To the uninitiated, tropical forests in Africa, Asia and Latin America might look the same: exuberant green vegetation from the forest floor to the canopy. Look closer, and they are actually quite different. Just 4% of tropical tree species are found on all three continents. There are very few palms in the African forests, for example, while in Asia and Latin America palm fronds are found throughout the understory.

Based on the few shared species, scientists initially made a distinction between the ‘old world’ forests of Africa and Asia and the more distantly related ‘new world’ American forests.
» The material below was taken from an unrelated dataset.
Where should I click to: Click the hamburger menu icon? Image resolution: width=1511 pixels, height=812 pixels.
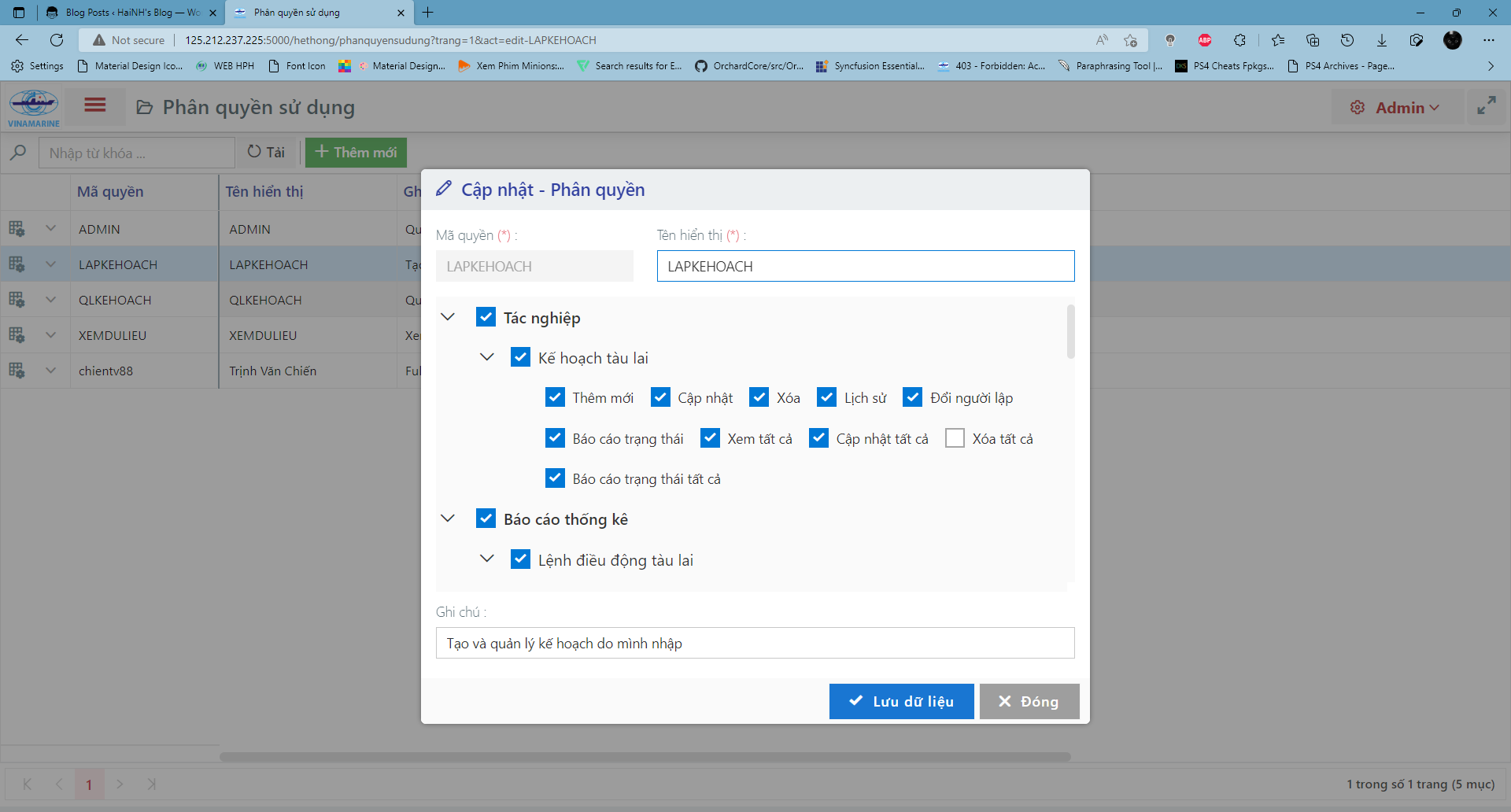[x=95, y=105]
But a new study has used a technique called ‘community phylogenetic similarity’, which involves digging back into plants’ evolutionary past to uncover new connections.

More than 100 scientists contributed data from forest plots across Asia, Africa and Latin America – almost a million different samples from 15,000 tree species. Lead author Ferry Slik, from the Universiti Brunei Darussalam, then analyzed the ‘relatedness’ of each tree species – how long since they shared a common ancestor – between all the forest plots.
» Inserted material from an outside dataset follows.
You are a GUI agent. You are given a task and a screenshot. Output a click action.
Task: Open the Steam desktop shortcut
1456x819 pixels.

“You take two locations, and in each location you have a list of 20 species,” Slik says.

“Even if none of the species are the same, using the phylogeny – the family tree – you can still compare the two forests, because at some level in their evolutionary past these species are all connected.

“For each species in location one, we look for the most closely related species in location two. You can then use the phylogeny to work out how long ago these species split up.

“Then you do that for all 20 species and calculate an average – and the ones that share a lot of closely related species become more similar in this analysis.”


When he crunched the numbers, they overturned some established ideas about the world’s biogeography. It was clear that actually the African and Latin American forests are close cousins, while the Asian and Pacific forests form another branch of the family.

Similarly, the huge islands of Madagascar and New Guinea – previously believed to be two separate major tropical regions – are really both part of a closely-related, broader Indo-Pacific family.

“If you look purely at the species composition of Madagascar and New Guinea, there is almost no species overlap, because they are both full of endemics that are found only there. But when you look at the patterns deeper in history, they are actually closely connected.”

The researchers also found a link between subtropical forests in East Asia and those in the Americas. To Slik, that’s suggestive that they are both remnants of the vast lost tropical forest that stretched all the way from North America to China, back when the world was warmer around 15 million years ago.

“I like the idea that those forests aren’t completely gone, and these are their descendants,” Slik says.


The results support the theory that tropical forests share a common ancestor from 100 million to 66 million years ago during the Cretaceous period, when dinosaurs ruled the earth and the southern continents were joined together in the supercontinent, Gondwana.

As the land masses pulled apart, the forests were isolated. Over time, they adapted to different conditions and evolved into new species.

“When global weather patterns are drier, you get pockets of rainforest shrinking, and species becoming more specialized and then dispersing again,” says one of the paper’s co-authors, Center for International Forestry Research (CIFOR) Senior Associate and Professor at the University of British Columbia Terry Sunderland.

“For example, there is fossil pollen evidence for a rich palm flora in Africa, but it went through more and much harsher dry periods than the other regions, and so many of them went extinct.”

The new study is significant because it could help develop more region-specific responses to climate change, Sunderland says.

“The big message is the ‘so what?’ factor. Phylogenies give us really interesting evidence of change over time, and that could help us predict from a taxonomic perspective what might happen in the future.

“Obviously the climatic changes that are happening now are a lot more rapid than they’ve tended to be in the past, but this gives an idea of how forests adapt to an ever-changing climate and how they bounce back – and we need to know, because we need to project some of these things to help us deal with climate change.”